Assigned task - Once the line containing "Instruction: Click the 'Answer'" is found, please set it down along with each following line, exactly, to the end of the material.

BEGIN

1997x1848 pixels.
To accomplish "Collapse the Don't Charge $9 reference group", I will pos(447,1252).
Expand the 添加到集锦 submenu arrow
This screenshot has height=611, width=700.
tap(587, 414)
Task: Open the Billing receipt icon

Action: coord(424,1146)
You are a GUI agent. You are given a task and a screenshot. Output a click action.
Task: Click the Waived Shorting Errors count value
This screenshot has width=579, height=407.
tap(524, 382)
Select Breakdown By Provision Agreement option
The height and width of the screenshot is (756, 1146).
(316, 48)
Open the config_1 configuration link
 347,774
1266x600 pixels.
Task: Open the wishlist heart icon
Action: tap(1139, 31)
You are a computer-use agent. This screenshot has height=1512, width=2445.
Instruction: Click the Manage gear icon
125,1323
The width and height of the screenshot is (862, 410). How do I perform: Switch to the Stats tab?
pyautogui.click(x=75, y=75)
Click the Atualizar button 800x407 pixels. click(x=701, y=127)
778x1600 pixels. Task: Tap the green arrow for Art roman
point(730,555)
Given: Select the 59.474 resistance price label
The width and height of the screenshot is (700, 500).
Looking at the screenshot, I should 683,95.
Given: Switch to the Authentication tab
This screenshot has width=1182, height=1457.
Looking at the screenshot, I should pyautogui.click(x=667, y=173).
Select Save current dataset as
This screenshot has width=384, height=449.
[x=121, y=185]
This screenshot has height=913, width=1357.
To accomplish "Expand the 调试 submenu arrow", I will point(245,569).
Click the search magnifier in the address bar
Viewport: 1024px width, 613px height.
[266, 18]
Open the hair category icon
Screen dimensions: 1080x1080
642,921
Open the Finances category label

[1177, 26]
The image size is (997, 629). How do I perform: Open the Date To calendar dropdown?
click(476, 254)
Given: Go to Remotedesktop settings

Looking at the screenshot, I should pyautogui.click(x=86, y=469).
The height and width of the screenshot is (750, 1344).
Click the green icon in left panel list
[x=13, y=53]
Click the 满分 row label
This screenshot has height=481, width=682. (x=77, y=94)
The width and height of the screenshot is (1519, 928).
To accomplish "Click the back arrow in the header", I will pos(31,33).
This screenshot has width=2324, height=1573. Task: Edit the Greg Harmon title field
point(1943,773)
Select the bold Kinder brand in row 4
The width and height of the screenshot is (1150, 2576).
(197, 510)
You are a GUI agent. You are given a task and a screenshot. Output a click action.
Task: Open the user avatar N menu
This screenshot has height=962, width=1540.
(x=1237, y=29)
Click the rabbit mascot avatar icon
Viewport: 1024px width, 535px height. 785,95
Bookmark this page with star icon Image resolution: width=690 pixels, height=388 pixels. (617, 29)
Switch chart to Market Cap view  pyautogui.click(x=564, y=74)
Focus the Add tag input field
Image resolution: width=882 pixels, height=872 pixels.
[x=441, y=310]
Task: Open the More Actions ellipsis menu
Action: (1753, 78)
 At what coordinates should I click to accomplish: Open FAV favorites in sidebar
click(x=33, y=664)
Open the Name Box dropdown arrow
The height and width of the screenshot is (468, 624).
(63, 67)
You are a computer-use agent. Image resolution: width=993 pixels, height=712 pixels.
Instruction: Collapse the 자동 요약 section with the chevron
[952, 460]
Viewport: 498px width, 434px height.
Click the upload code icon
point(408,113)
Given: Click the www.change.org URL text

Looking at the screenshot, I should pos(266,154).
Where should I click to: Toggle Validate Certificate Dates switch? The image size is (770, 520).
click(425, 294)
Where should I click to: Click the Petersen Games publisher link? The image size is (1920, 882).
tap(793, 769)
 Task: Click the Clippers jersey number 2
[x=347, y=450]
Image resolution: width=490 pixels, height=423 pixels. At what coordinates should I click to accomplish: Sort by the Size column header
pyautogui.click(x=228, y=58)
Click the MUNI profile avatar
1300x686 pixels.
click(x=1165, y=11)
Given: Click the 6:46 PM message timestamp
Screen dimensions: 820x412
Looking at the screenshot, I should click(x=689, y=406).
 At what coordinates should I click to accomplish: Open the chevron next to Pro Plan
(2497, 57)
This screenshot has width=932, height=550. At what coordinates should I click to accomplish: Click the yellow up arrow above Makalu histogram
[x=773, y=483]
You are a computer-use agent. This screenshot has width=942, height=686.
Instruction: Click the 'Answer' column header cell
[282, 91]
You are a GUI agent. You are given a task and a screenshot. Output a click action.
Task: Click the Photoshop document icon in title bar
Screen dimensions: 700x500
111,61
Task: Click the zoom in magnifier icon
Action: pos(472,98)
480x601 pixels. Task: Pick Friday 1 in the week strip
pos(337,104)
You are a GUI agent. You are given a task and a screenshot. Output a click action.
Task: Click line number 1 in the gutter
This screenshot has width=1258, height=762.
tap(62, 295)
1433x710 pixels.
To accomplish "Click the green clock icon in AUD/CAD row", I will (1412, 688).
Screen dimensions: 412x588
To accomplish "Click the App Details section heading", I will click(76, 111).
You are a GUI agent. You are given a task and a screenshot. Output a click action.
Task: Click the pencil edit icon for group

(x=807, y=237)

END

Solution to the exercise -
Instruction: Click the 'Answer' column header cell
[282, 91]
You are a GUI agent. You are given a task and a screenshot. Output a click action.
Task: Click the Photoshop document icon in title bar
Screen dimensions: 700x500
111,61
Task: Click the zoom in magnifier icon
Action: pos(472,98)
480x601 pixels. Task: Pick Friday 1 in the week strip
pos(337,104)
You are a GUI agent. You are given a task and a screenshot. Output a click action.
Task: Click line number 1 in the gutter
This screenshot has width=1258, height=762.
tap(62, 295)
1433x710 pixels.
To accomplish "Click the green clock icon in AUD/CAD row", I will (1412, 688).
Screen dimensions: 412x588
To accomplish "Click the App Details section heading", I will click(76, 111).
You are a GUI agent. You are given a task and a screenshot. Output a click action.
Task: Click the pencil edit icon for group

(x=807, y=237)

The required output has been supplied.